Impact of Helicobacter pylori virulence markers on clinical outcomes in adult populations

Abstract

Background: In recent years, associations between specific virulence markers of Helicobacter pylori (H. pylori) and gastrointestinal disorders have been suggested.

Aim: To investigate the presence of virulence factors including vacuolating cytotoxin A genotypes (s1m1, s1m2, s2m1, and s2m2), cytotoxin-associated gene A (CagA), and urease activity in H. pylori strains isolated from Arab and Jewish populations in northern Israel and to assess associations between these factors and patients' demographics and clinical outcomes.

Methods: Patients (n = 108) who underwent gastroscopy at the Baruch Padeh Medical Center, Poriya due to symptomatic gastroduodenal pathologies as part of H. pylori diagnosis were enrolled in the study. Gastric biopsy specimens were collected from the antrum of the stomach. Clinical condition was assessed by clinical pathology tests. Bacteria were isolated on modified BD Helicobacter Agar (BD Diagnostics, Sparks, MD, United States). Bacterial DNA was extracted, and PCR was performed to detect CagA and vacuolating cytotoxin A genes. Urease activity was assessed using a rapid urease test.

Results: A significant correlation was found between disease severity and patient ethnicity (P = 0.002). A significant correlation was found between CagA presence and the s1m1 genotype (P = 0.02), which is considered the most virulent genotype. Further, a higher level of urease activity was associated with isolates originating from the Jewish population. Moreover, higher urease activity levels were measured among CagA-/s1m1 and CagA-/s2m2 isolates.

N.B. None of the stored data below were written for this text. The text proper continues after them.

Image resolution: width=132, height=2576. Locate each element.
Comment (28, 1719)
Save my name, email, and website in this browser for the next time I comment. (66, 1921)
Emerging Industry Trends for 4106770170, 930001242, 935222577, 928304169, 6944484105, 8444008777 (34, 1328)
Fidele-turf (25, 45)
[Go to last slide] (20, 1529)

Conclusion: Our study highlights the importance of incorporating molecular methods for detection of virulence markers of H. pylori in order to tailor optimal treatments for each patient. Further investigation should be performed regarding associations between H. pylori virulence factors and ethnicity.

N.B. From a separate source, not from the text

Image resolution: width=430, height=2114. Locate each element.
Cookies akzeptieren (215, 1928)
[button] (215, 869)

Keywords: Cytotoxin-associated gene A; Helicobacter pylori; Urease activity; Vacuolating cytotoxin A; Virulence factors.

Figure 1

Distribution of the different vacuolating cytotoxin A genotypes (percentage) among 108 isolates, according to cytotoxin-associated gene A presence. VacA: Vacuolating cytotoxin A; CagA: Cytotoxin-associated gene A. ^aP < 0.05.

Figure 2

Urease activity in relation to ethnicity, sex, cytotoxin-associated gene occurrence, and place of residence. A: Ethnicity; B: Sex; C: Cytotoxin-associated A gene occurrence; D: Place of residence. Urease activity (indicated by O.D) was measured 1 min after incubation of bacteria with urea solution, as described in the Materials and Methods section. VacA: Vacuolating cytotoxin A; CagA: Cytotoxin-associated gene A.

Figure 3

Urease activity as a function of isolate genotype combination. Urease activity was measured 1 min, 5 min, and 10 min after incubation of bacteria with urea solution, as described in the Materials and Methods section. The minimal, maximal, and median of mean urease activity values are shown (the median is indicated by the line within the bar) per each group of isolates with a different genotype of cytotoxin-associated gene A and vacuolating cytotoxin A genes. O.D: Optical density; VacA: Vacuolating cytotoxin A; CagA: Cytotoxin-associated gene A. ^aP < 0.05.